Task requirements
a: Name each area of deregulation that the piece on deregulation says Congress achieved through legislation.
b: Repeat the passage of the piece on deregulation starting with "Jodi Short on" and going on through "the legislative process.".
c: Pick up the piece on deregulation after its final sentence and carry it forward.

Passage given

-=-=-

Jodi Short on Deregulation and “Regulatory Counting”

Published on: Author: Reuel Schiller

For the last 40 years, the desire to reduce the power of the regulatory state has been one of the central policy goals of the Republican Party. In some specific policy areas, this desire has been shared by Democratic politicians. Accordingly, starting in the 1970s numerous pieces of deregulatory legislation have been passed, for better or for worse, by bipartisan majorities. Transportation deregulation, financial-services deregulation, and telecommunications deregulation, for example, have occurred in the United States as a result of the legislative process.

The Republican Party has learned, however, that there are limits to the extent that Democratic politicians are willing to cooperate to pass deregulatory legislation. Consequently, in many policy areas—environmental law, occupational health and safety, and consumer protection, for example—Republican administrations have had to figure out how to accomplish deregulation on their own. Since the 1980s, their answer has been executive deregulation. Presidents Reagan, Bush 41 and 43, and Trump have all attempted to bypass Congress and use the administrative process to undo the regulatory initiatives of their Democratic predecessors.

-=-=-

Information shown
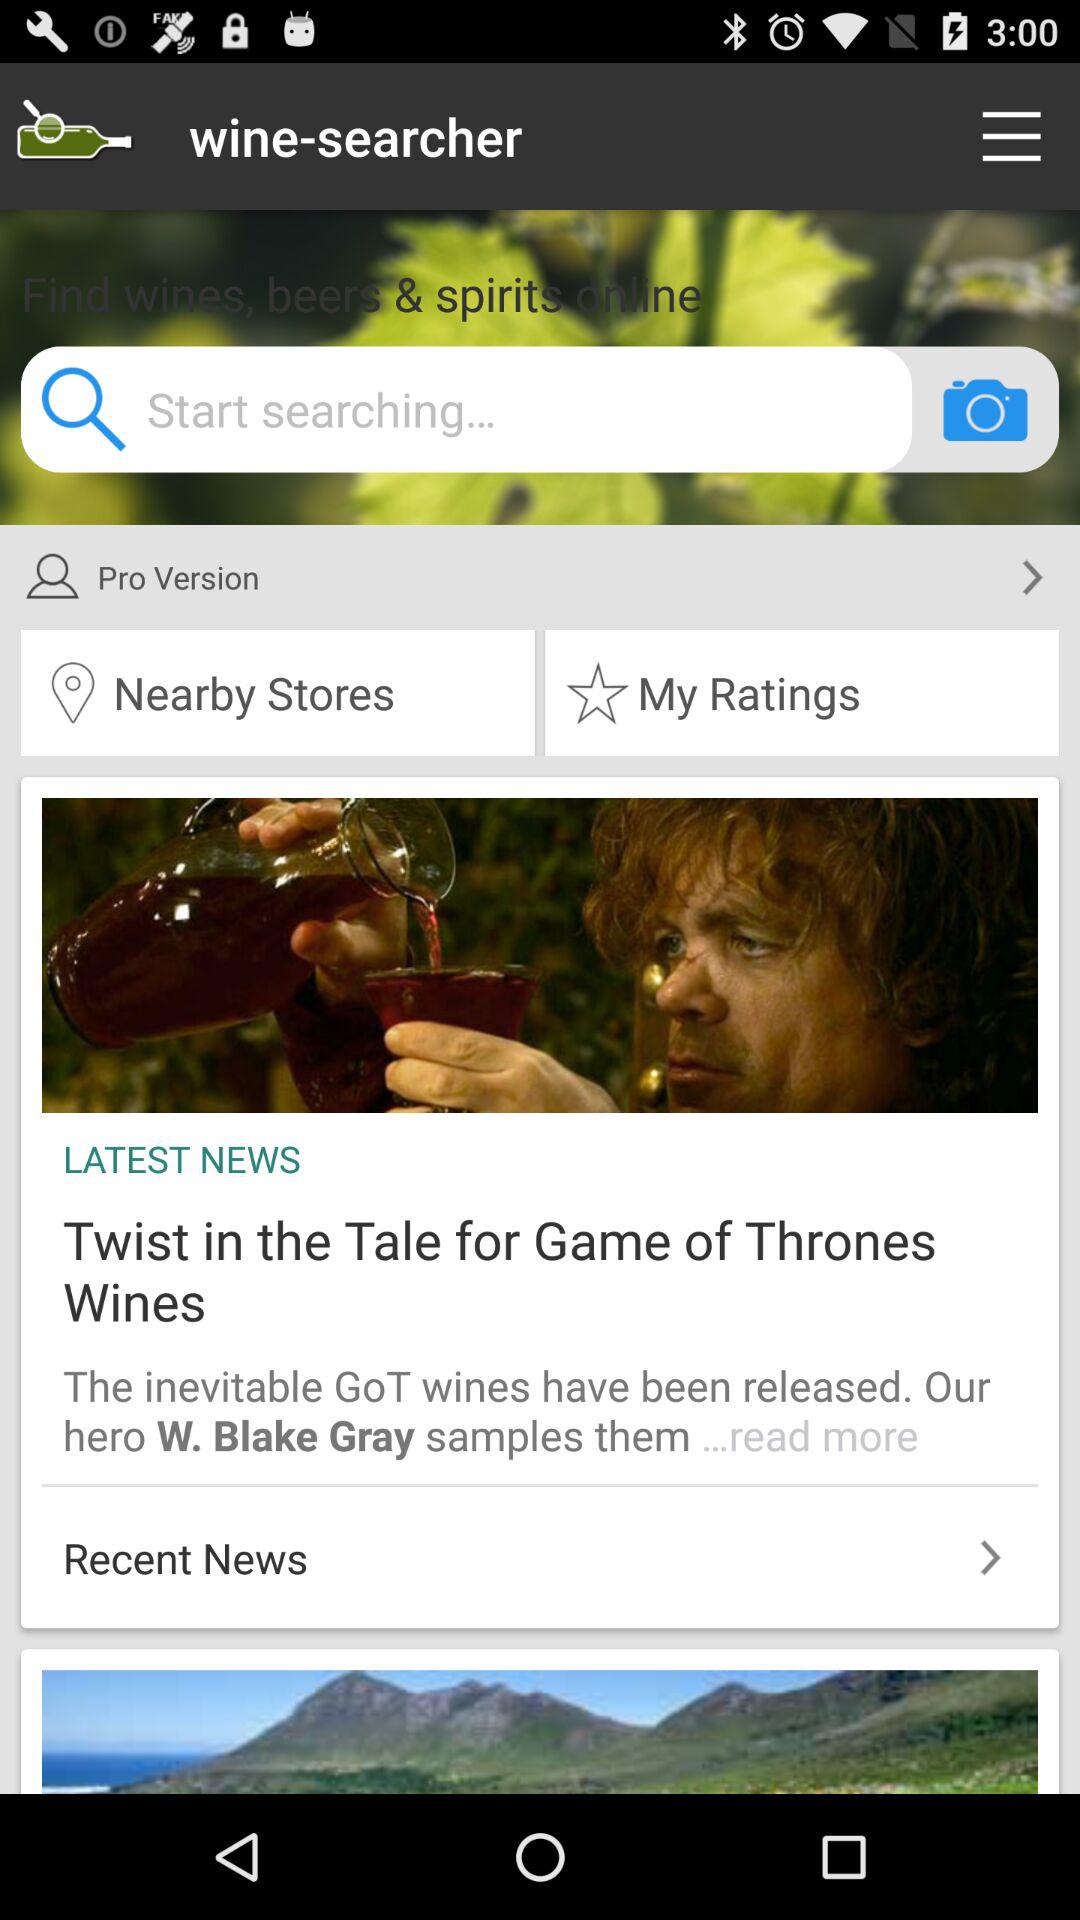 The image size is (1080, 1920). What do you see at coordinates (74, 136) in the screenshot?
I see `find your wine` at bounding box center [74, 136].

-=-=-

Task-by-task results
a:
- Transportation deregulation
- Financial-services deregulation
- Telecommunications deregulation

b:
Jodi Short on Deregulation and “Regulatory Counting”

Published on: Author: Reuel Schiller

For the last 40 years, the desire to reduce the power of the regulatory state has been one of the central policy goals of the Republican Party. In some specific policy areas, this desire has been shared by Democratic politicians. Accordingly, starting in the 1970s numerous pieces of deregulatory legislation have been passed, for better or for worse, by bipartisan majorities. Transportation deregulation, financial-services deregulation, and telecommunications deregulation, for example, have occurred in the United States as a result of the legislative process.

c:
In her article, “The Trouble With Counting: Cutting Through the Rhetoric of Red Tape Cutting,” my colleague, Jodi Short, describes the latest techniques of executive deregulation. She starts by describing President Trump’s “2 for 1 Order,” which requires agencies to repeal two regulations for every one they propose. She then demonstrates that this policy is part of a larger intellectual project known as “regulatory counting.” Proponents of regulatory counting argue that economic growth is hampered by the sheer quantity of regulations on the books. They attempt to draw some sort of causal connection between the number of regulations and economic growth. The specifics of any given regulation are irrelevant to this analysis. More is bad, less is good. Period. Thus, the 2 for 1 Order. If the government decreases the number of regulations on the books, it will stimulate the economy.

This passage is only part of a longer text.